### Available data
[Begin]

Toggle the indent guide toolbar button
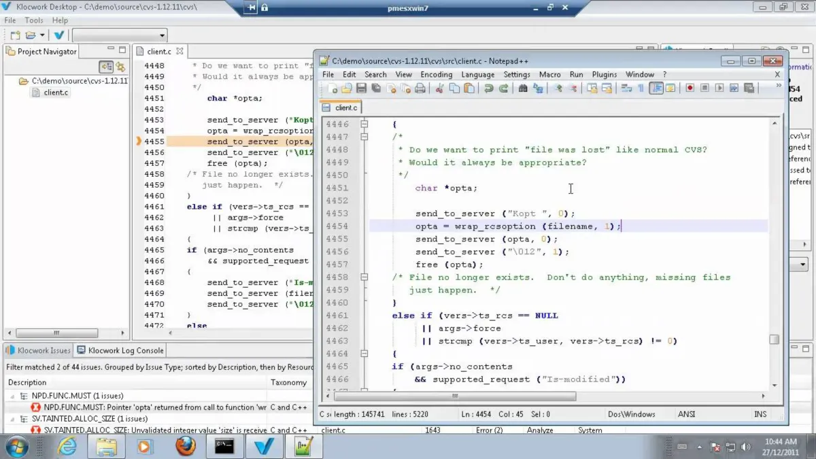Screen dimensions: 816x459 pos(656,88)
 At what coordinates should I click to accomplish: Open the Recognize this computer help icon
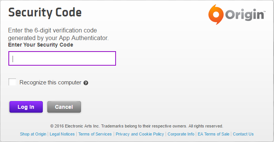[x=86, y=83]
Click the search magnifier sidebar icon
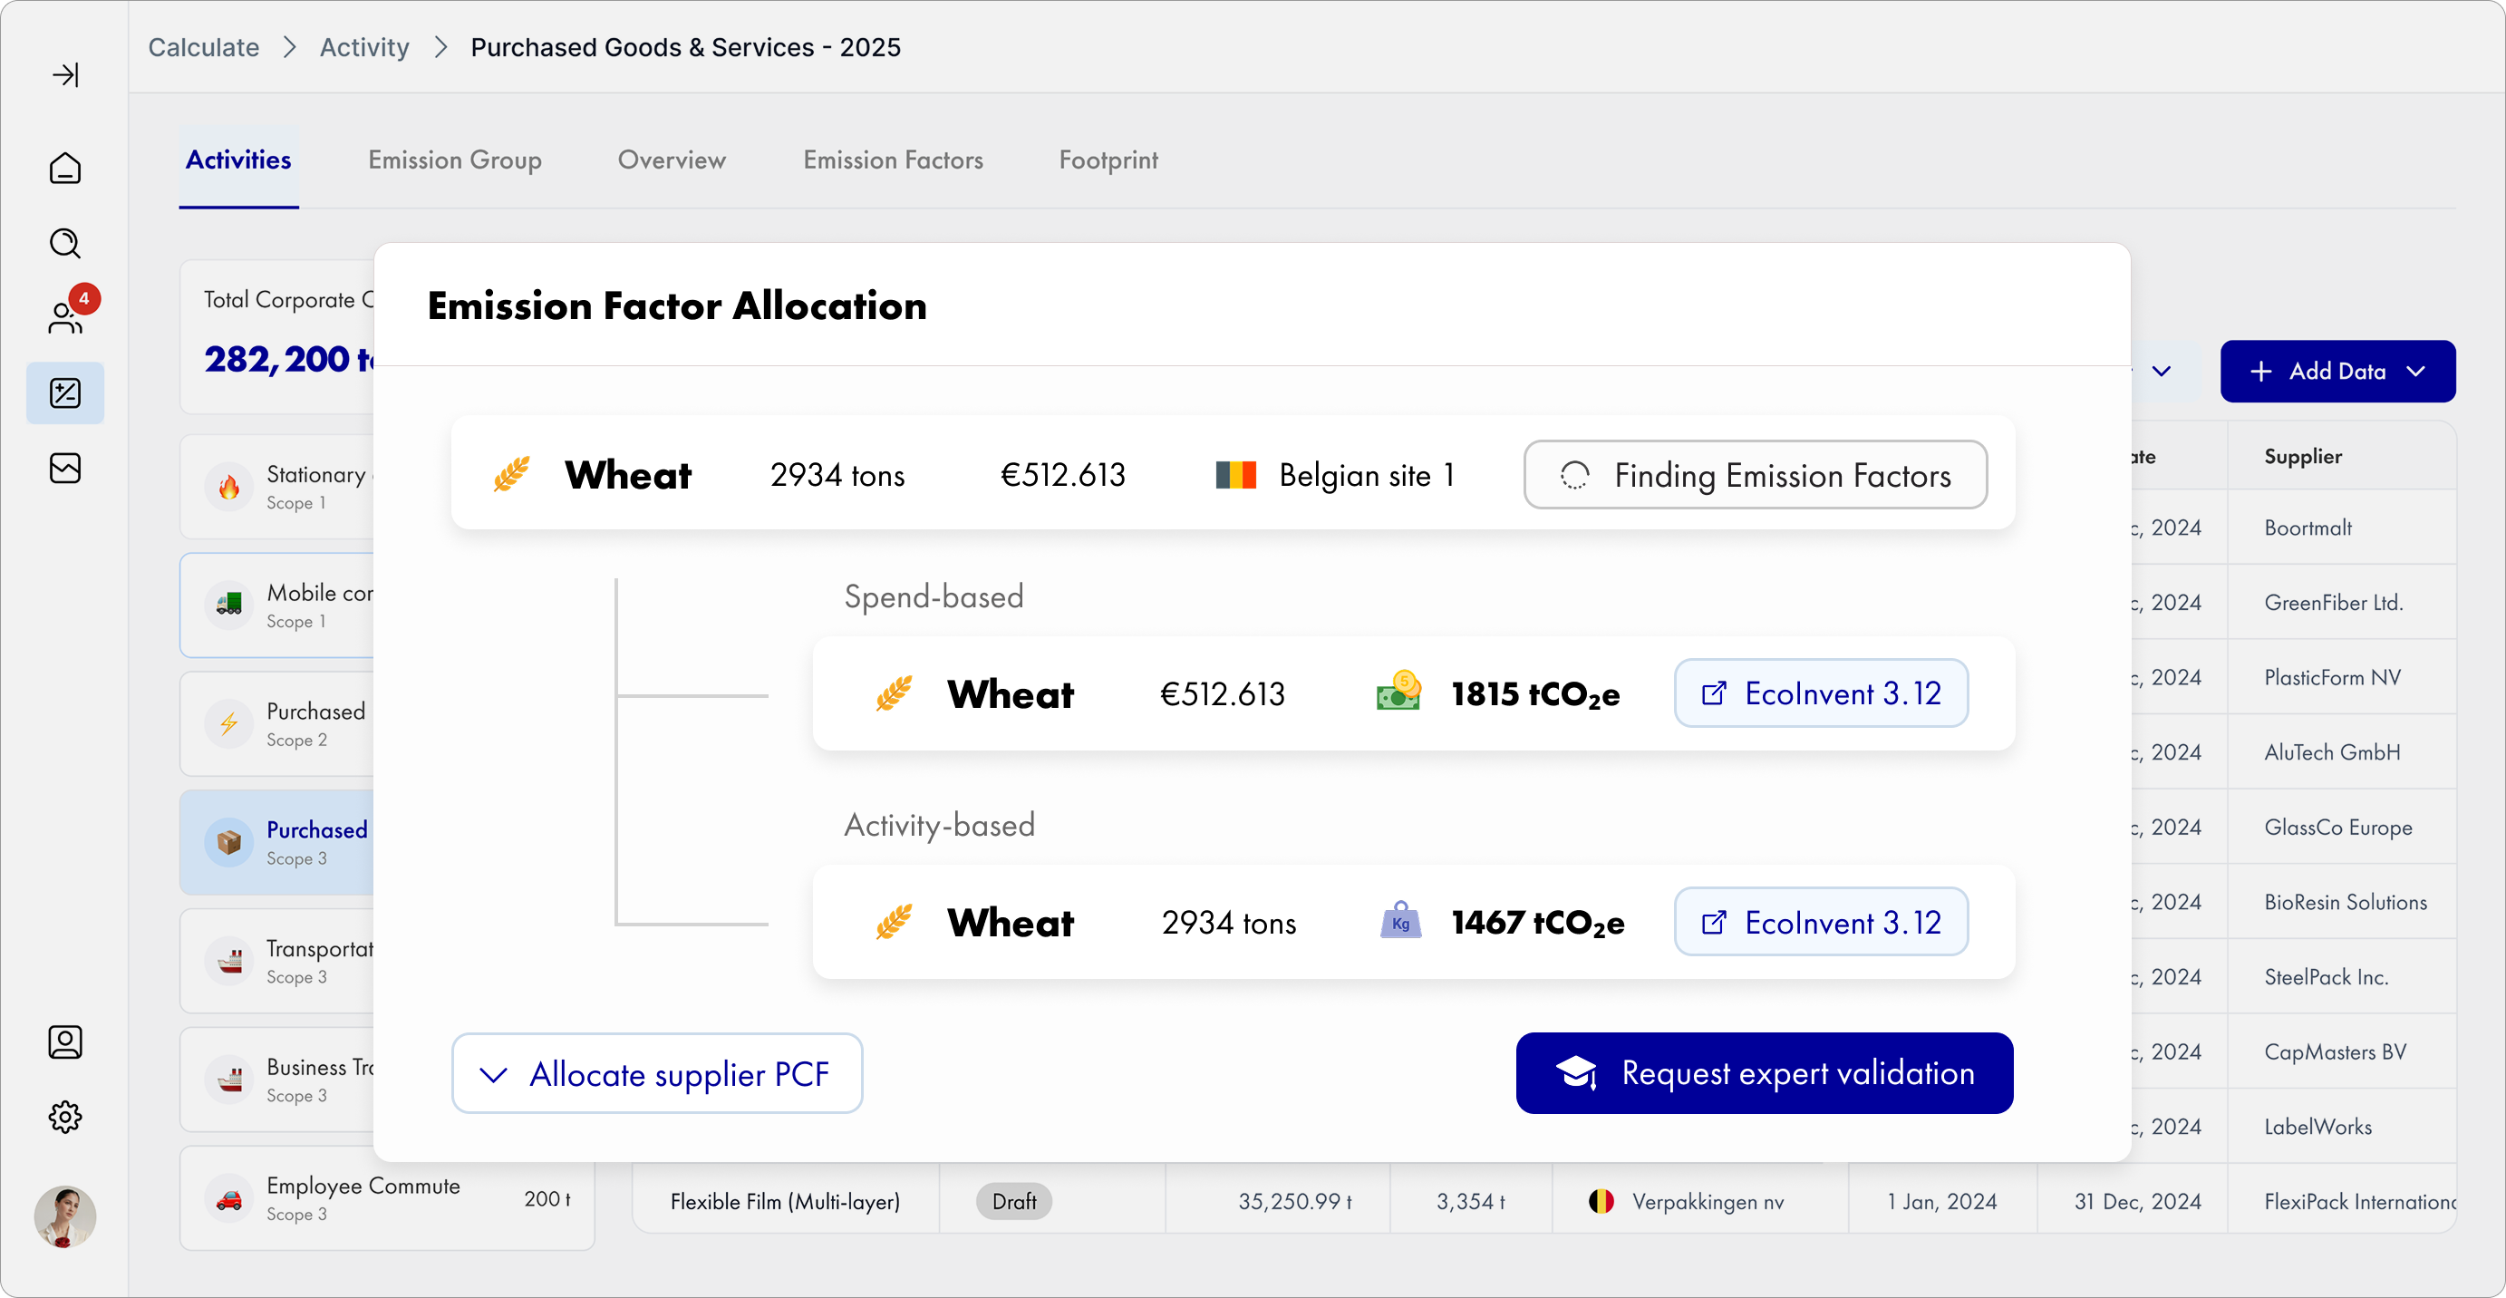The width and height of the screenshot is (2506, 1298). 65,243
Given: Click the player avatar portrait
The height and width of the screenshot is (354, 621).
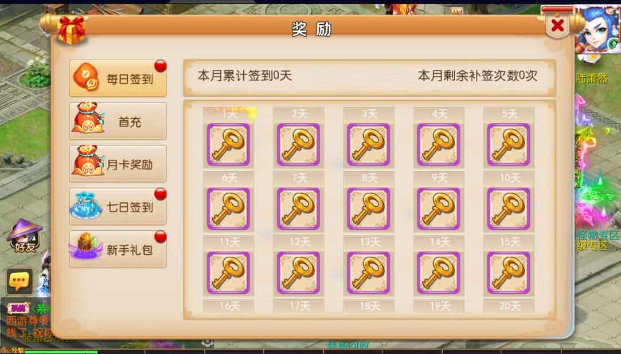Looking at the screenshot, I should (597, 30).
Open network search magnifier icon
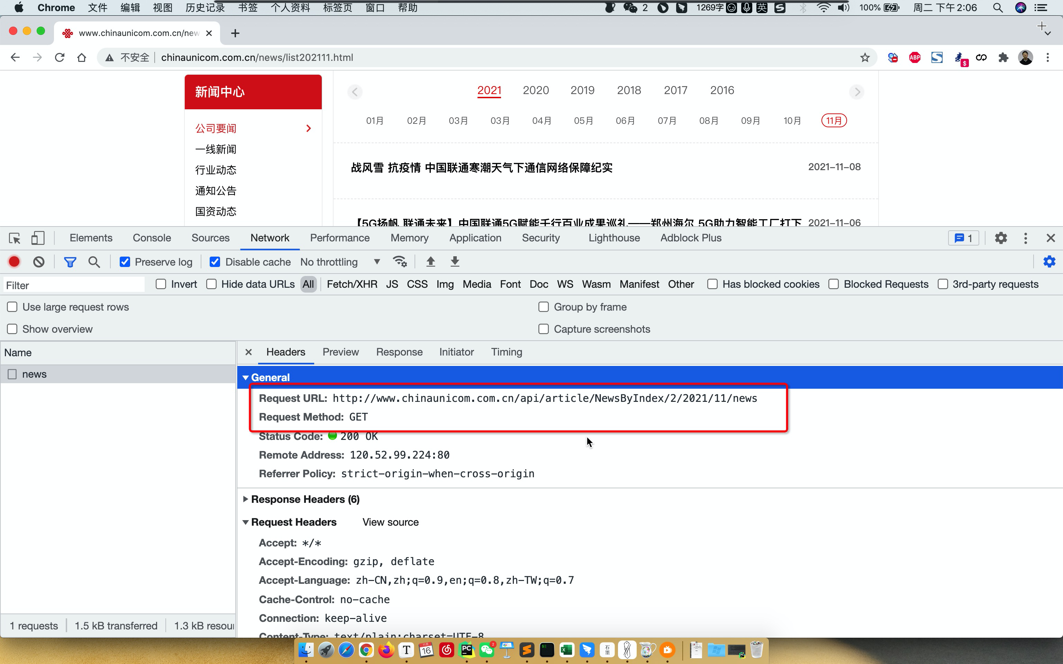Viewport: 1063px width, 664px height. pos(94,262)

[End]

### Problem to solve
Set down the listing above word for word, from its first line through the line that contains "The width and", and leave the pictures out.

### Reply
Toggle the indent guide toolbar button
Screen dimensions: 816x459 pos(656,88)
 At what coordinates should I click to accomplish: Open the Recognize this computer help icon
[x=86, y=83]
Click the search magnifier sidebar icon
The width and height of the screenshot is (2506, 1298). 65,243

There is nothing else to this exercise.